Statement from Executive Director Kevin Bixby:
We strongly support legislation introduced today by Senators Udall and Heinrich to protect our border communities, wildlife, public lands and environment from Trump’s harmful border wall.
The bill to rescind the outdated authority granted by Congress to the Secretary of Homeland Security in 2005 to waive ANY law—federal, state or local—to expedite construction of border barriers is a huge step towards restoring the rule of law to the border region, and ensuring that border residents can once again enjoy the same bedrock environmental, safety, health, and other protections granted to residents everywhere else in the United States.
The waiver authority, granted in the climate of heightened fear following 9/11, has long outlived whatever usefulness it may have had and yet has been invoked at least three times under the Trump administration to construct costly and unnecessary new border walls, including a 20-mile segment in New Mexico west of Santa Teresa in 2018 built with complete disregard for potential impacts on wildlife, native American graves, and the environment. It is the height of irony that in the name of bringing law and order to the border, by using this waiver authority the administration is literally making the border lawless.

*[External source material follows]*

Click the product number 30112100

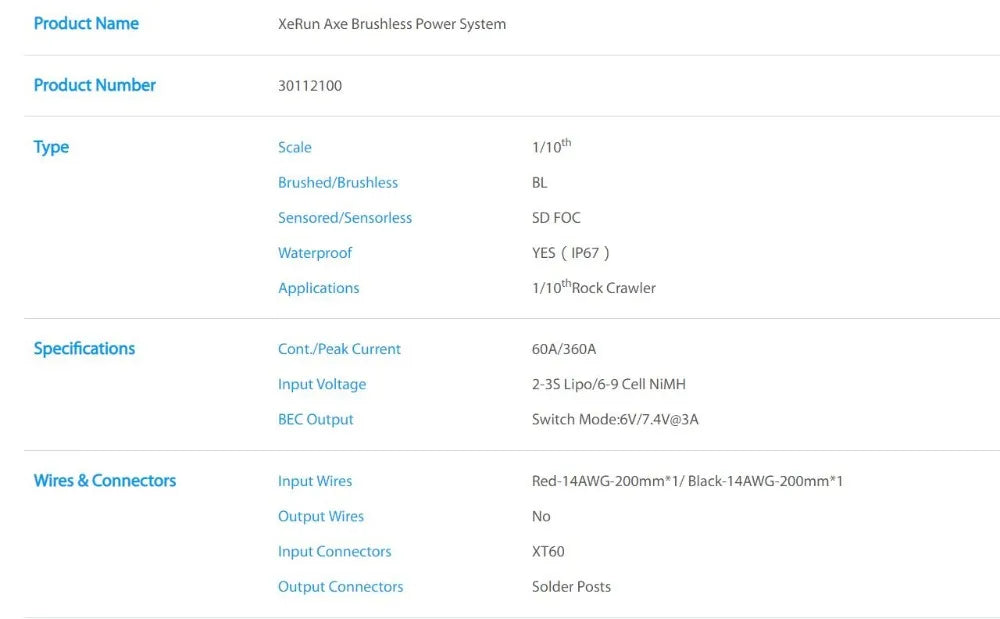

The bill to prevent construction of new border walls in federal wilderness areas, national wildlife refuges, wildlife corridors or on state lands without state permission is a recognition of what biologists and wildlife advocates have long known, that the U.S./Mexico border is a place of exception biological diversity and importance for wildlife, including species such as endangered jaguars, Mexican wolves, Sonoran pronghorn, ocelots and many others. This legislation will ensure that important wildlife corridors will remain open, habitats will remain unfragmented, and wildlife will continue to be able to move freely across the landscape to access the food, water, mates and other resources they need to survive and thrive in the border region and beyond.